I’m feeling generous today, so I think I will pass along the recipe for my aforementioned Irish Soda Bread. 

   Soak 1 cup golden raisins in 1/2 cup Irish Whiskey (water if you must.)

Mis together 2 cups flour,  3 Tbs. sugar, 1 tsp baking soda, 3/4 tsp salt

Cut in 4 Tbs cold butter until it looks like coarse crumbs.  Drain and stir in the raisins.   

Stir in 3/4 cup plus 1 Tbs. buttermilk.  Stir just until barely together, then gently knead 5-6 times.   Try not to add additional flour.  It will be sticky. 

Put on parchment covered baking sheet.  Crisscross loaf with sharp klnife or razor .  Bake 30 min at 375.  Cool on cloth covered rack and cover with cloth to keep it soft.

Author: kaytisweetlandrasmussen83

I am a retired fine arts teacher, sculptor/painter, writer, and a native Californian. I love my family,dogs, horses, movies, reading and music, probably in that order. I have been married forever to a very nice man who is nice to old ladies, dogs and children.

4 thoughts on “Things Remembered and Things Lost”

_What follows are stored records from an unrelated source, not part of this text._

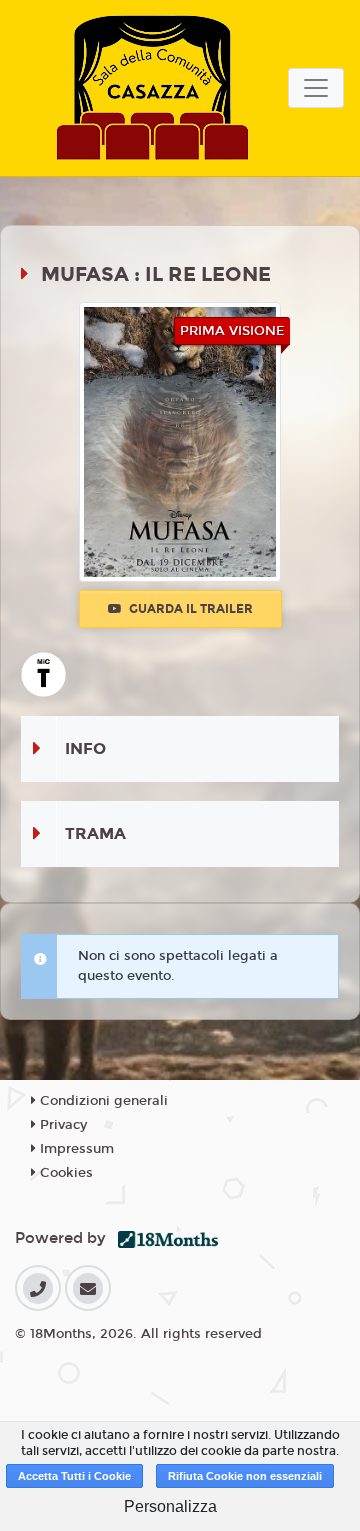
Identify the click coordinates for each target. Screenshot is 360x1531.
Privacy (61, 1125)
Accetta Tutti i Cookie (74, 1476)
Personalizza (170, 1506)
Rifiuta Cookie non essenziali (245, 1476)
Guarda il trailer (189, 609)
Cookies (64, 1173)
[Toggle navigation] (316, 88)
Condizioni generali (102, 1101)
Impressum (75, 1149)
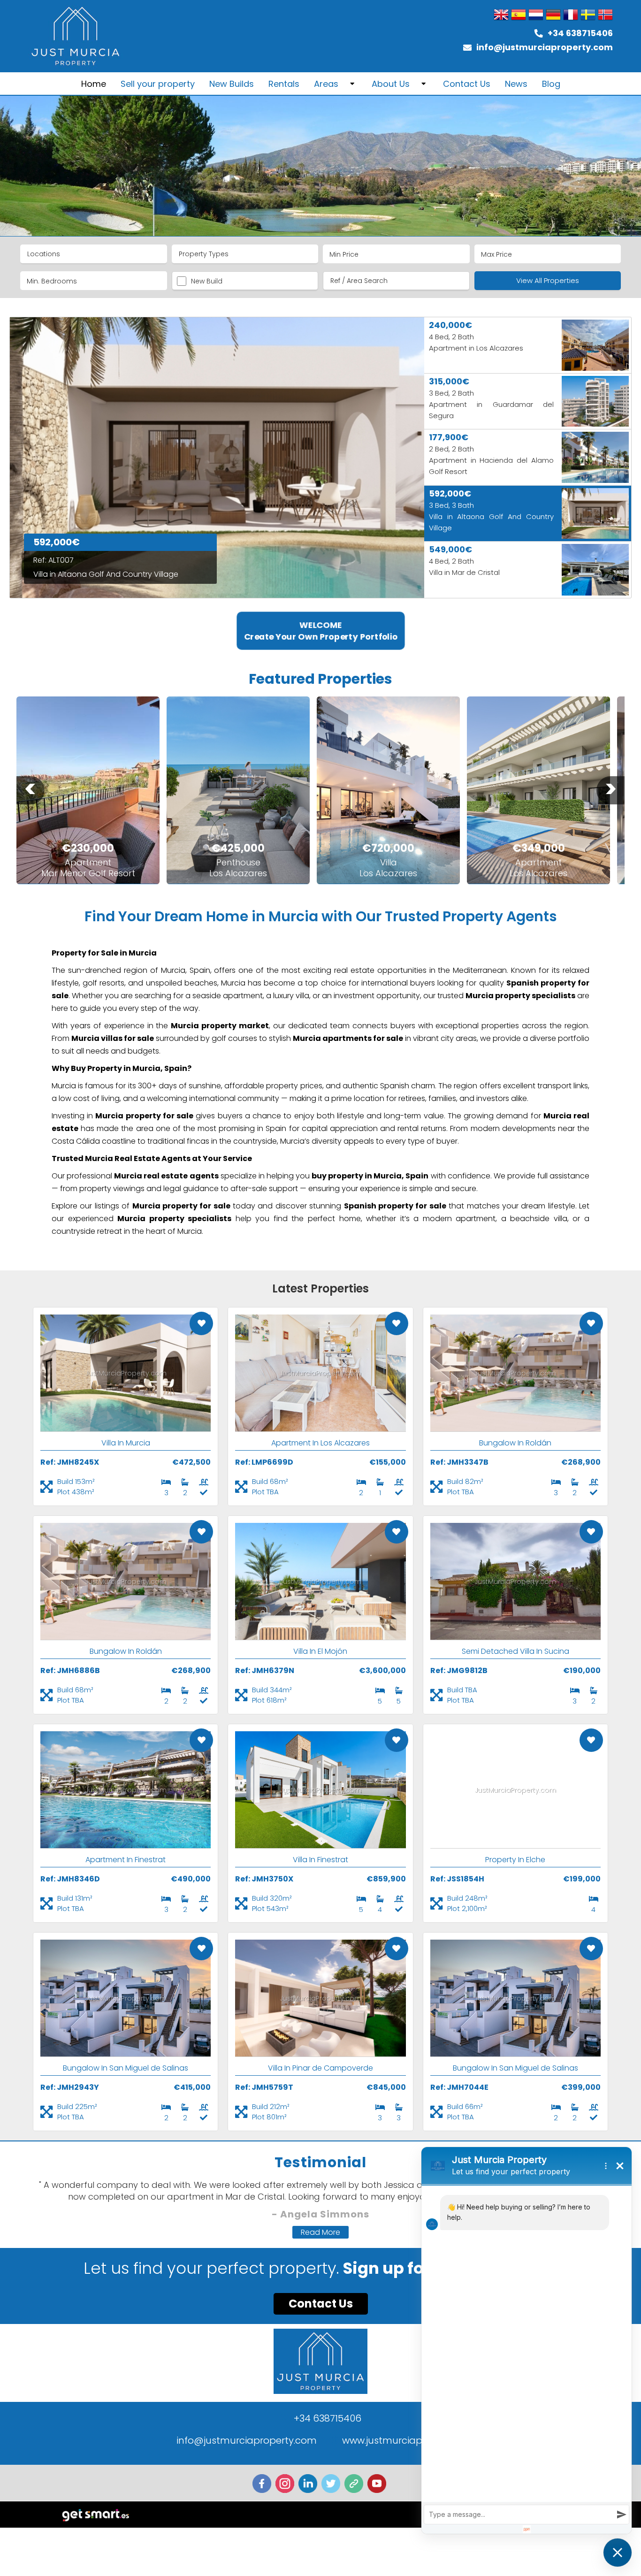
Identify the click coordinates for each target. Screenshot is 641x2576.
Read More (320, 2232)
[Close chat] (617, 2552)
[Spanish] (518, 15)
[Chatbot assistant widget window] (526, 2340)
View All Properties (547, 280)
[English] (501, 15)
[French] (570, 15)
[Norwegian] (605, 15)
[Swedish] (587, 15)
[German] (553, 15)
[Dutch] (535, 15)
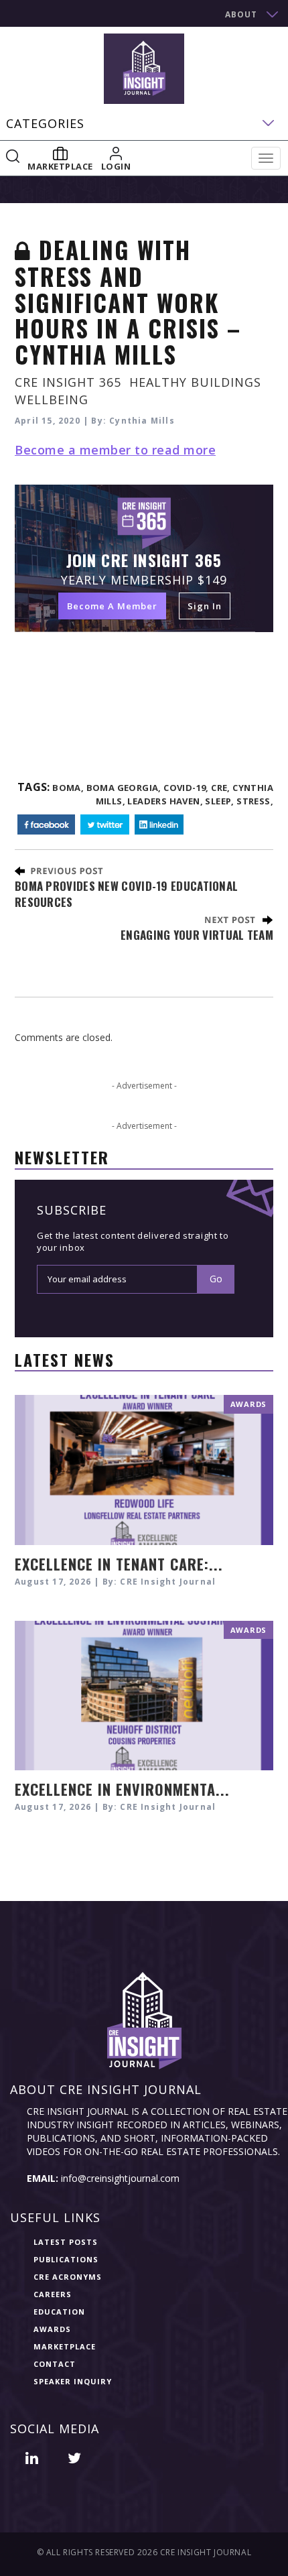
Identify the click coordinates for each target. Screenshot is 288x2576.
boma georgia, (123, 788)
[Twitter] (105, 825)
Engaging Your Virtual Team (197, 934)
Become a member (112, 606)
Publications (65, 2259)
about (241, 14)
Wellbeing (51, 399)
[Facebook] (46, 825)
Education (59, 2312)
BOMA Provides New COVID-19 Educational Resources (126, 893)
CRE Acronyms (67, 2277)
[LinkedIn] (159, 825)
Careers (52, 2294)
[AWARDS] (144, 1469)
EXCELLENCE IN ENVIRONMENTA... (122, 1789)
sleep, (219, 801)
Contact (54, 2364)
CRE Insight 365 (68, 382)
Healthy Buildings (195, 382)
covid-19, (186, 788)
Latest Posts (65, 2242)
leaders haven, (165, 801)
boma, (68, 788)
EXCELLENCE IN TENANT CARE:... (119, 1564)
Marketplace (64, 2346)
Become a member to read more (115, 450)
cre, (220, 788)
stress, (254, 801)
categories (45, 123)
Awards (52, 2329)
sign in (205, 606)
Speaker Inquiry (72, 2381)
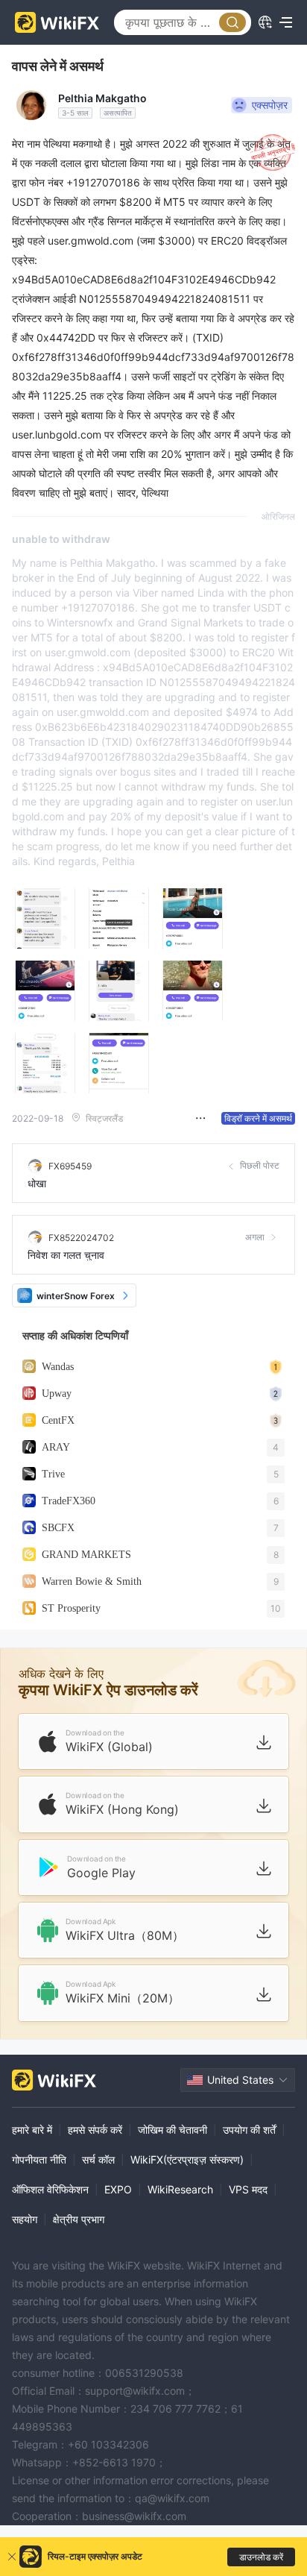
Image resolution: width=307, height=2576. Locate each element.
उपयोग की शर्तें (249, 2129)
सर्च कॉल (98, 2159)
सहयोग (24, 2219)
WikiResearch (180, 2189)
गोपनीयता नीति (39, 2159)
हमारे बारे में (32, 2129)
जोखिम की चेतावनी (172, 2129)
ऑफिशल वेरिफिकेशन (50, 2189)
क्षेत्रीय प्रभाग (78, 2219)
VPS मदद (248, 2189)
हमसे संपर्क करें (95, 2129)
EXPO (118, 2189)
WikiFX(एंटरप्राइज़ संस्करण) (187, 2159)
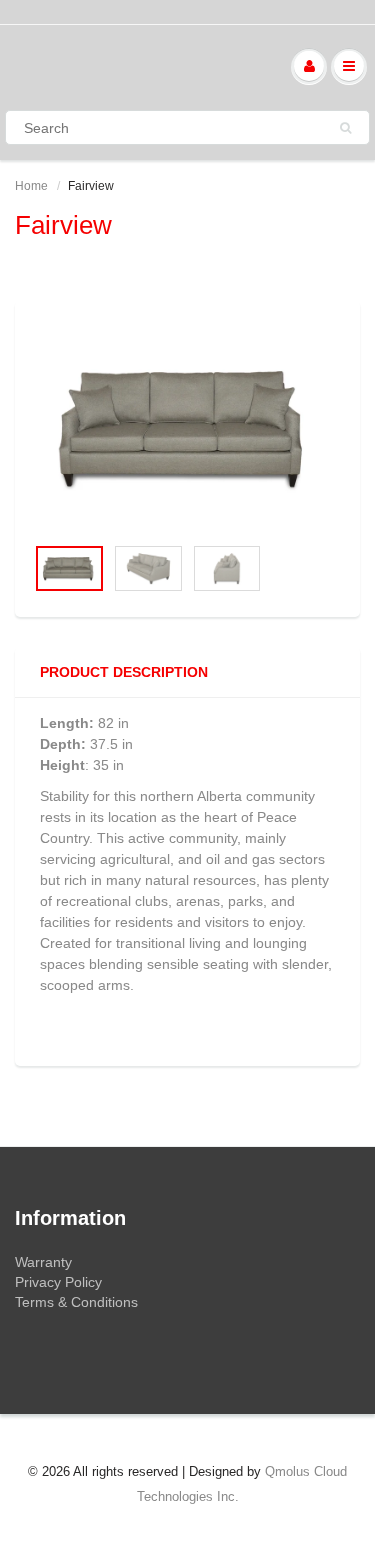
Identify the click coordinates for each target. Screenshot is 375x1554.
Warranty (43, 1262)
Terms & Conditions (76, 1302)
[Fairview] (187, 427)
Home (31, 186)
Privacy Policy (58, 1282)
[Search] (345, 128)
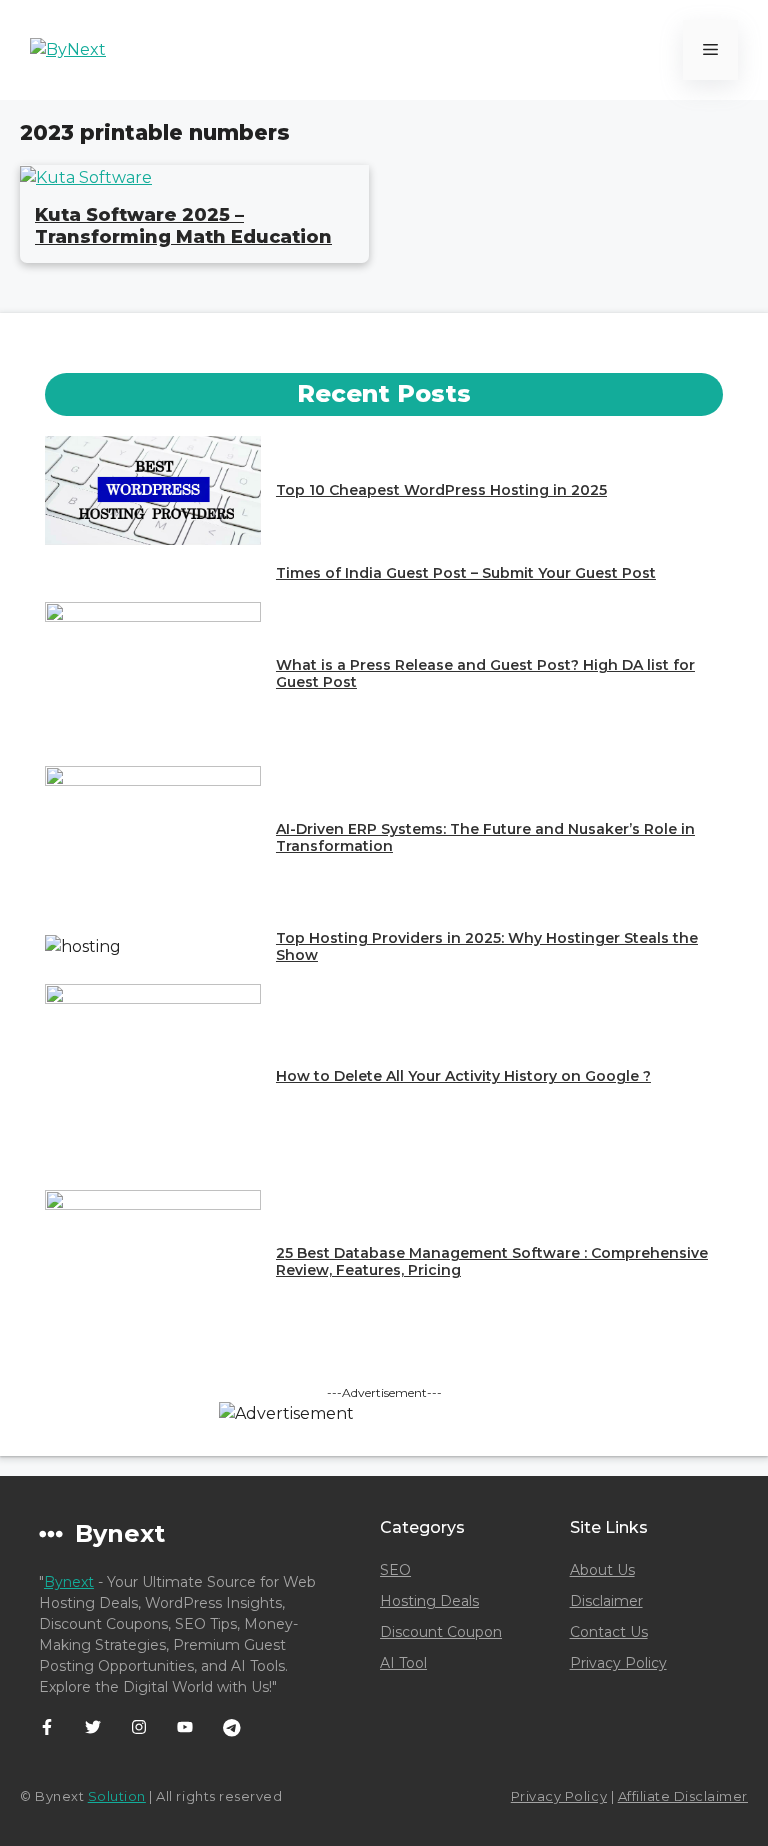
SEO (395, 1570)
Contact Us (609, 1632)
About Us (602, 1570)
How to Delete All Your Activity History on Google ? (463, 1076)
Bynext (69, 1582)
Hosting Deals (429, 1601)
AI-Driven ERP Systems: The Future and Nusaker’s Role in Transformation (485, 837)
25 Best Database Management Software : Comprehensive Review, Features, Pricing (492, 1261)
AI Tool (403, 1663)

  1. Such fun Kayti..sounds as though you have a large family..sooo many to love and cherish and also “contend” with..hahah. All the personalities. That’s the joy of it really huh? I love the “Mr.Advice” sooo special and true.!
    You are painting a picture with your story vivid.


  2. Kayti, I’m so happy to see you blogging! How fun! I love it! Thank you so much for the stories, and for the recipe for Irish Soda Bread. (I think you’d just have to use Whiskey, don’t you agree? I mean, it’s not Irish if there isn’t Whiskey or beer in it, is it?) don’t think I’ve ever had any, but I’d like to make this. It doesn’t sound too difficult with lots of kneading and knocking yourself out.

    Now I’m going to have to look up Irish leopards. I haven’t heard about them. Where have I been? Under a rock? 🙂


  3. Found it. Things are findable if one checks our all the corners. Something to do with casting off blinders? taking advantage of peripheral vision?

    Curious to see how Lory’s recipe differs from the posted “famous” one. Certainly no difference exists if using whiskey or not separates the two. Or is the difference which kind of whiskey/brand is used?